Looking for someone to check my chem. questions.

[peck]

1Q. Explain why you would expect a BeF2 molecule to be linear but a SF2 molecule to be angular?

A. Beryllium fluoride would be linear because each of the two valence electrons in a beryllium atom is shared with an electron from a fluorine atom. Using the valence electron-pair repulsion theory applied to two electron pairs, we would perdict that the angle between the fluorine atoms to be 180deg. The central atom uses all of its bonding electrons to bond to two identical atoms.
SF2, when two atoms are bonded to a third, the resulting molecules are angular if unbonded outer electrons are present in the central atom. The two fluorine atoms would repel at a 109deg.

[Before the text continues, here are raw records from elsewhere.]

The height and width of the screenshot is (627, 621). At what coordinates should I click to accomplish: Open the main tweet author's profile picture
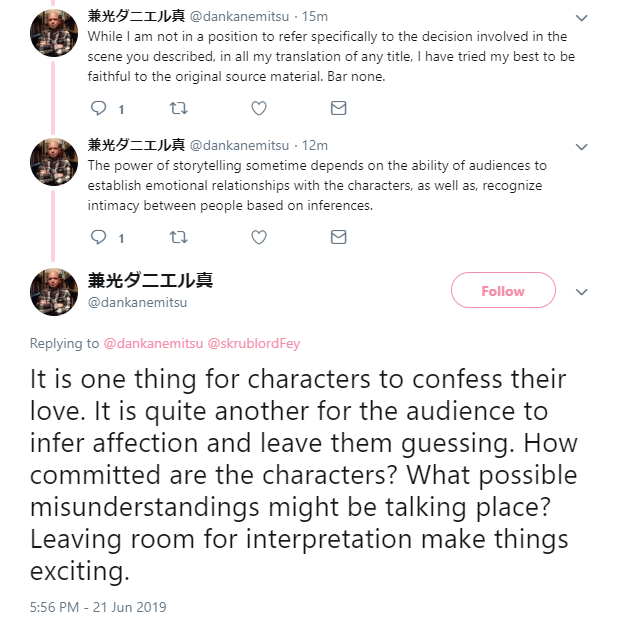pyautogui.click(x=53, y=291)
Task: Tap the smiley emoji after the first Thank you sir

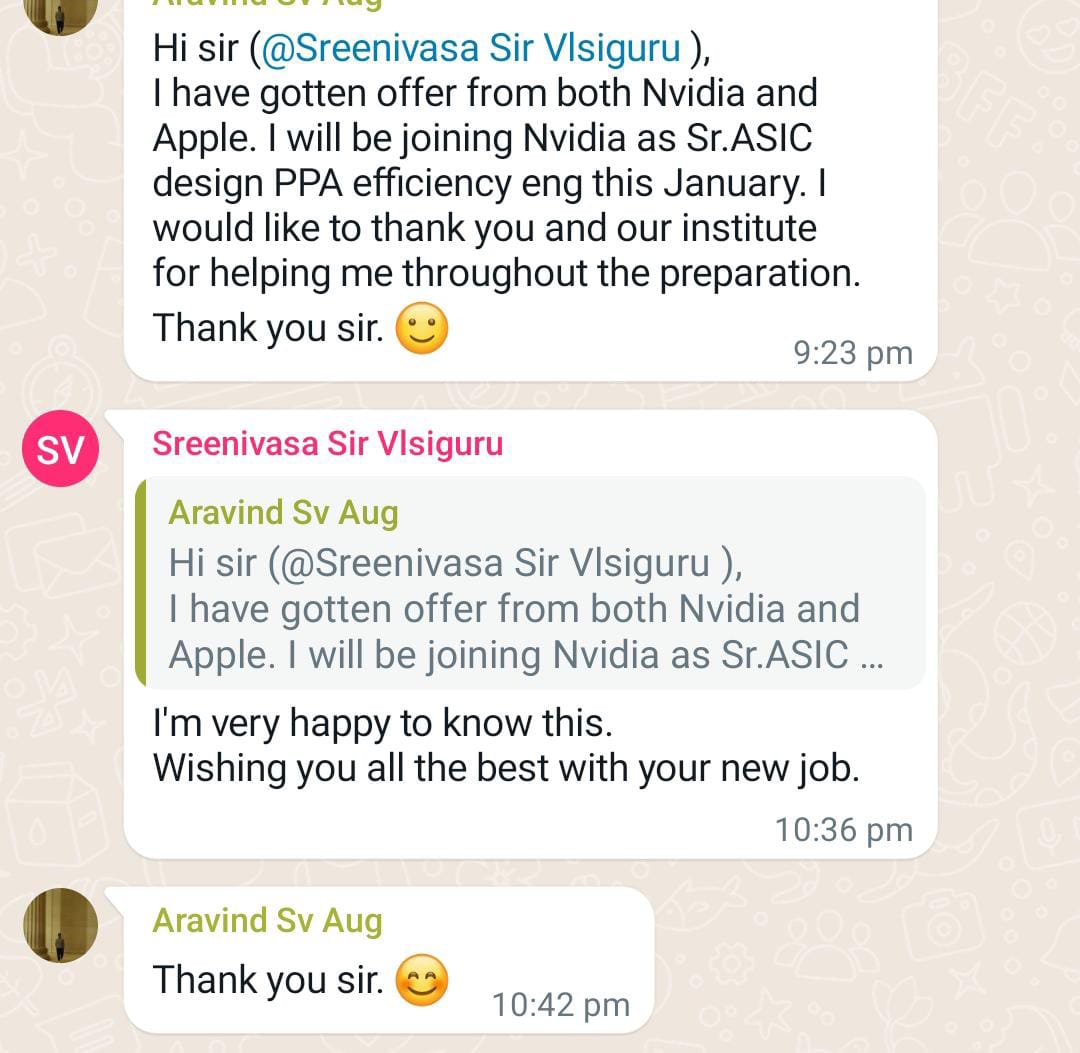Action: [x=422, y=328]
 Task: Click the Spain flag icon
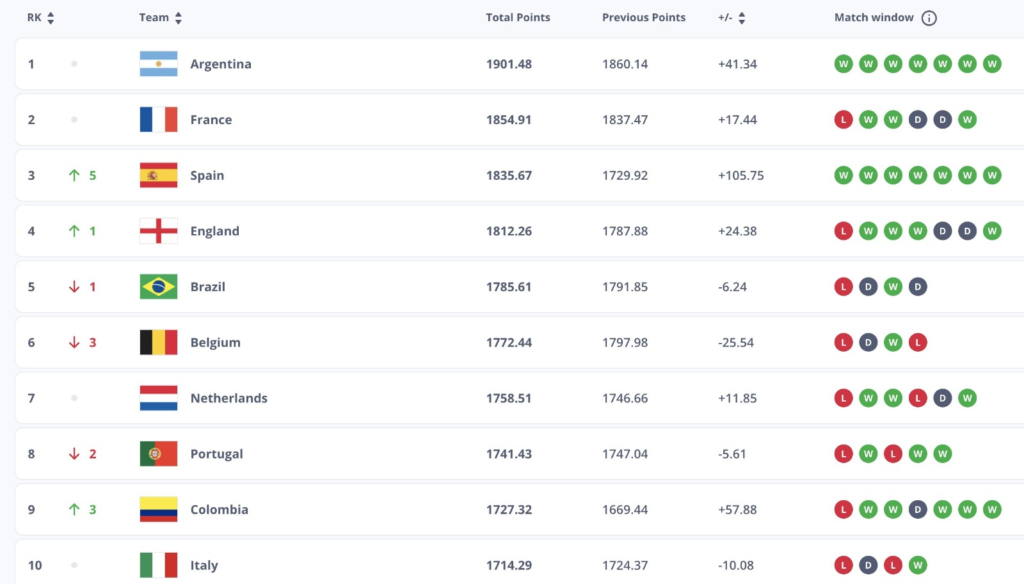pyautogui.click(x=159, y=175)
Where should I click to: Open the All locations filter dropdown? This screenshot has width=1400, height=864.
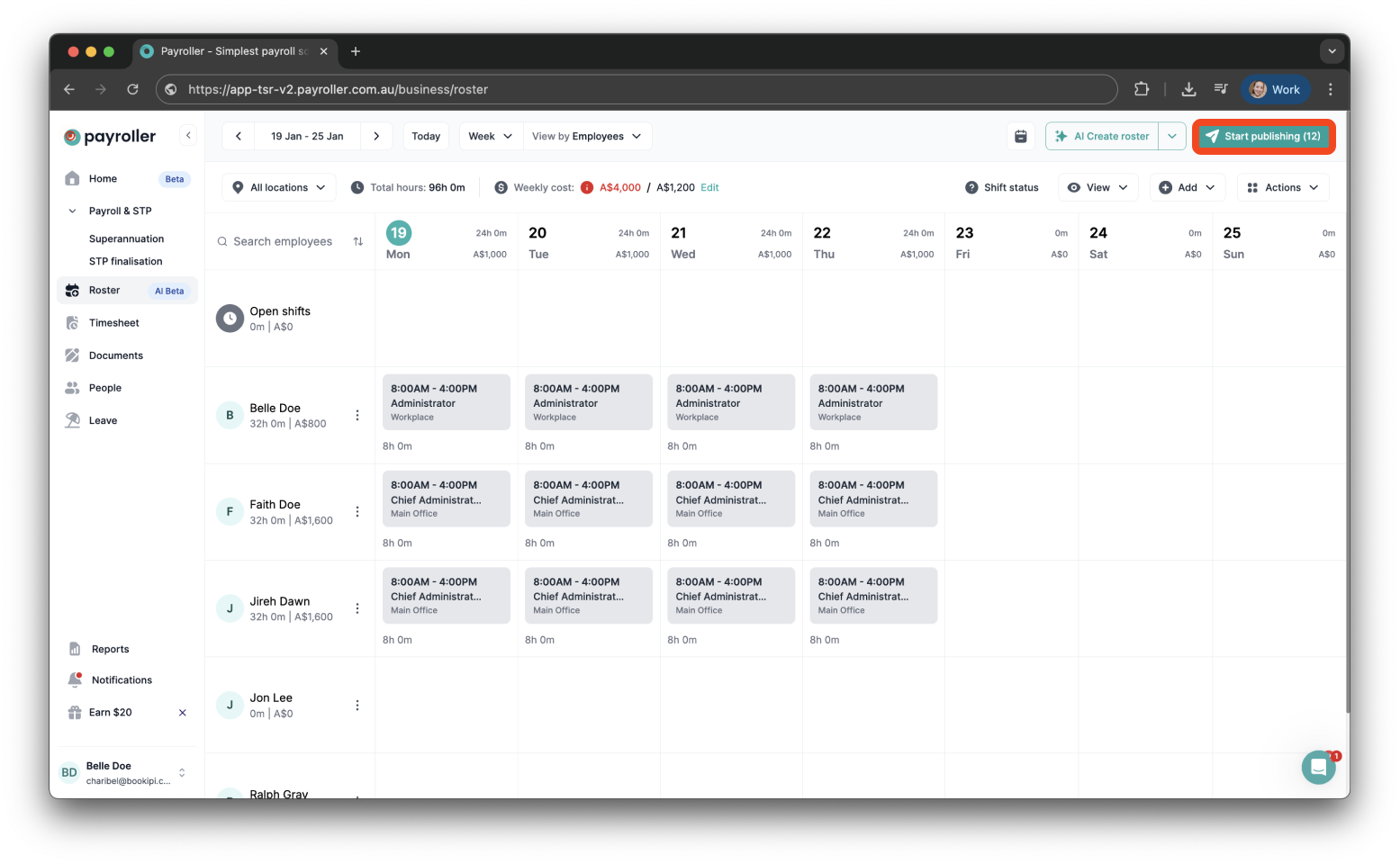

2aQ. How would you designate the hybrid orbitals formed by "mixing" one d, one s, and two p orbitals?

A. The hybrid orbitals formed would be dsp2.

b) How many hybrid orbitals would be formed by the "mixing"?

A. The number of hybrid orbitals formed would be 4. The total number of orbitals you put in are equal to the number of hybrid orbitals you get.

3Q. Explain why C20H40 is a solid @ 25degcel, while C4H8 is a gas @ 25degcel?

A. C20H40 is a larger compound having more atoms than C4H8 therefore having more electrons. The forces in C20H40 are a lot greater that C4H8 making C20H40 harder to break down resulting in a higher boiling point that C4H8.

Am I on the right track here? Any help would be greatly appreciated.

 

[Borek]

C20H40 is a larger compound having more atoms than C4H8 therefore having more electrons. The forces in C20H40 are a lot greater that C4H8 making C20H40 harder to break down resulting in a higher boiling point that C4H8.

Am I on the right track here? Any help would be greatly appreciated.

Melting is not about breaking down, it is about intermolecular forces.

For the first question think in terms of hybrydization.

 

[Blueshift5]

A. Yes, you are on the right track. The size and complexity of a molecule can greatly affect its physical properties, such as boiling point. C20H40 is a larger molecule with more atoms, leading to stronger intermolecular forces and a higher boiling point compared to C4H8. Additionally, the presence of double bonds in C4H8 can also contribute to its lower boiling point compared to C20H40. Keep up the good work! If you have any further questions or need clarification, don't hesitate to ask for help.